To the National Catholic Reporter in the USA, he declared: "In his 24 years as Prefect of the Congregation for the Doctrine of the Faith, from around the world, all cases of grave sexual offences by clerics had to be reported, under strictest secrecy ('secretum pontificum'), to his curial office, which was exclusively responsible for dealing with them. Ratzinger himself, in a letter on 'grave sexual crimes' addressed to all the bishops under the date of 18 May, 2001, warned the bishops, under threat of ecclesiastical punishment, to observe 'papal secrecy' in such cases. In his five years as Pope, Benedict XVI has done nothing to change this practice with all its fateful consequences."
Meanwhile, in London, human rights campaigner Peter Tatchell, one of the organisers of the protest outside Westminster Cathedral, said: "Cardinal Ratzinger threatened to excommunicate anyone who spoke about [these crimes]. This makes the Pope personally responsible for the cover-up."
He added: "Pope Benedict's recent apology is inadequate because he has not apologised for his own failure to act against paedophile priests.
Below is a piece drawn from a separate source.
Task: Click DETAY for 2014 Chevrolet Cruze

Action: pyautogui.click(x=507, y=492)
He has not said sorry for his own role in covering up their sex crimes.
"The Pope knew about child sex abuse by Catholic clergy. He failed to stop it and he failed to report the abusers to the police. His moral authority is irreversibly tarnished. He should resign."
The Vatican robustly denies any cover up, though it has not opened its records fully on the issue or responded to many specific allegations. The Catholic Church in England and Wales and elsewhere has implemented significant reforms, particularly with regard to child protection, but cases of compensation for abuse have also been resisted or settled out of court, and many inside as well as outside the Catholic community believe that much more decisive action and change is needed.
In Italy, one Church figure, Antonio Riboldi, the emeritus bishop of Acerra, declared that the "attack" on the Church over its handling of decades of abuses marked the start of a war "between the church and the world; between Satan and God".
This is precisely the kind of aggressive attitude which others have said goes to the root of the problem. The Guardian newspaper in London and Manchester yesterday declared: "The church seems unable, or unwilling, to accept the depth of the crisis in which it has mired itself and blind to the way its foot-dragging apologies merely exacerbate the damage."
Calling for major reform at the top, the paper added: "In another institution it would be impossible to imagine the survival of a leading figure who was even marginally implicated in such a terrible betrayal of its founding purpose. Indeed, if there were a way of removing Pope Benedict, it might serve to demonstrate the defeat of a generation who for all the charisma of Pope John Paul II adopted this disastrous policy of ignoring and often perpetuating the tragedy inflicted on the victims by putting the protection of the church and the needs of the abusers first. But popes do not resign and they are not sacked... So under Benedict, the church hobbles on, haemorrhaging support with each new charge against it."